Ese pensamiento era una agonía. Era insoportable pensar que ella pudiera entregarse a otro hombre. Y un día u otro lo haría; era una mujer de carne y hueso, hecha para amar. Algún día, quizá no demasiado lejano ahora que ya no le amaba, se entregaría a otro.
Continuó andando pero disminuyendo el paso; y la sombra que iba frente a él, a través del camino, también disminuyó el paso. Y otra sombra, la de ella, se acercó. Se acercaba por su espalda arrastrándose silenciosamente con uno de los brazos en alto...
- ¡Sí, te vas y te mataré!
Como una centella cruzó por su mente este pensamiento.
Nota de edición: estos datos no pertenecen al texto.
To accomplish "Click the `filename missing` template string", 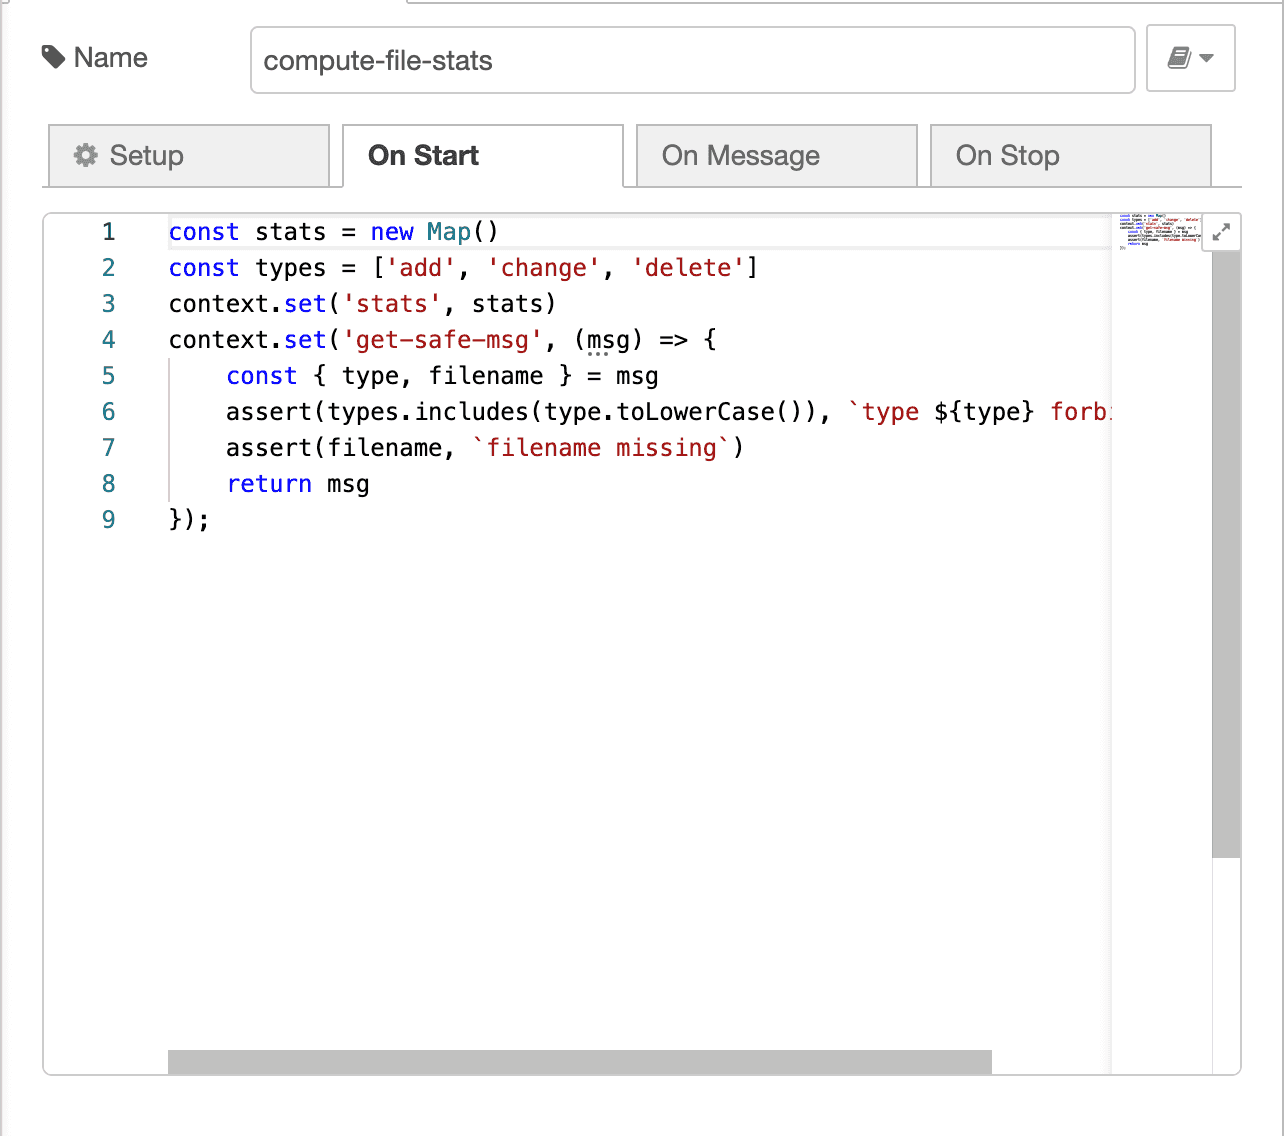I will click(x=601, y=448).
Eso era lo que ella había dicho aquella misma mañana, durante la pelea. Una de las frases más agradables, después de amenazarla él con irse. No lo había creído. Lo había olvidado. En su interior, algo se rió. Giró sobre sí y clavó la navaja hasta la empuñadura...
El cuerpo de ella yacía, cara abajo, sobre la hierba del campo. Su golpe había sido certero, al corazón, al voluble y criminal corazón de su esposa. Pero estaba contento... vaya palabra, contento... de que ella hubiera caído con el rostro hacia tierra, ya que así no podía verle la cara. Muerta.
Tenía que hacer algo. Tenía que hacer algo con sus piernas y pies; correr, correr hacia las vías donde podría alcanzar un tren de carga. Debía escapar. No comprendía el porqué, ni la razón de desearlo, ni su importancia. Pero algo en su interior le indicaba que corriese, que escapase.
Fuera lo que fuese, no era lo bastante fuerte como para hacerle ir con prisas, por lo menos en aquel momento. Se arrodilló para secar su cuchillo entre la hierba, levantándose de nuevo para guardarse la navaja en la chaqueta, volviéndose de espaldas hacia lo que acababa de hacer, colocando un pie delante de otro en dirección al ferrocarril, moviéndose despacio como un autómata, como un sonámbulo.
Algo en su interior le gritaba que corriese, que se apresurase, pero su cuerpo no le obedecía. Caminaba como quien vadea con agua hasta el pecho.
Sólo a unos pasos de distancia, se paró y se volvió. Sus ojos bebieron la última visión de ella. Su delicado cuerpo aún yacía atravesado en el camino, sus brazos entre la hierba más alta como si ella se asiera a la tierra a pesar de que su alma ya no podía hacerlo.
No pudo ver sus manos ni el estilete que debía sostener con una de ellas, la mano que, se había alzado cobardemente sobre su espalda. De no ser por la sombra que la traicionó...
Logró volver la cara, dar un paso y luego otro, y continuar hacia el ferrocarril.
¡Marie, Marie!, oía en el ritmo de sus pasos y en los latidos de su corazón y de su pulso. Está muerta, está muerta. Y un dolor profundo contrajo sus entrañas al pensar que estaba muerta... pero no por haberla apuñalado.
Él no había tenido que volver para matarla y evitar se entregase a otro hombre. No lo había decidido, por lo que no sentía remordimientos en su interior; ella había sido la que, silenciosamente y por la espalda, se le había acercado para matarlo, pero la sombra proyectada por la luna la traicionó.
Un paso y luego otro, lentos. Debía apresurarse ya que ella yacía bajo la luna no lejos de la feria. No tardarían en encontrarla. Debía apresurarse, pero caminaba despacio. Un paso y luego otro.
Y al cabo de mucho tiempo, se encontró con las vías del tren frente a él, esperando el tren que le llevarla lejos de allí y que ya se acercaba silenciosamente...
¿Silenciosamente?
No tuvo que levantar las manos para saber que aún estaban ahí, para saber que se había olvidado de quitárselos... ¡aquellos tapones de espeso algodón que le protegían los oídos de la explosión en el cañón!
Y entonces, sabiendo esto, no le costó adivinar el resto. No le costó imaginar a su mujer pidiéndole que no se fuera, corriendo incluso hacia él con un brazo suplicante extendido para volverlo a traer a su lado...
Un tren silencioso pasó frente a él, hacia el otro extremo de la estación; después hizo marcha atrás. Caminó, acercándose a la vía; volvióse de espaldas al tren mientras éste se acercaba. Y sus manos se levantaron hacia los oídos, y se quitó los tapones protectores.
Permaneció quieto allí, estático, escuchando esta vez una voz tras él.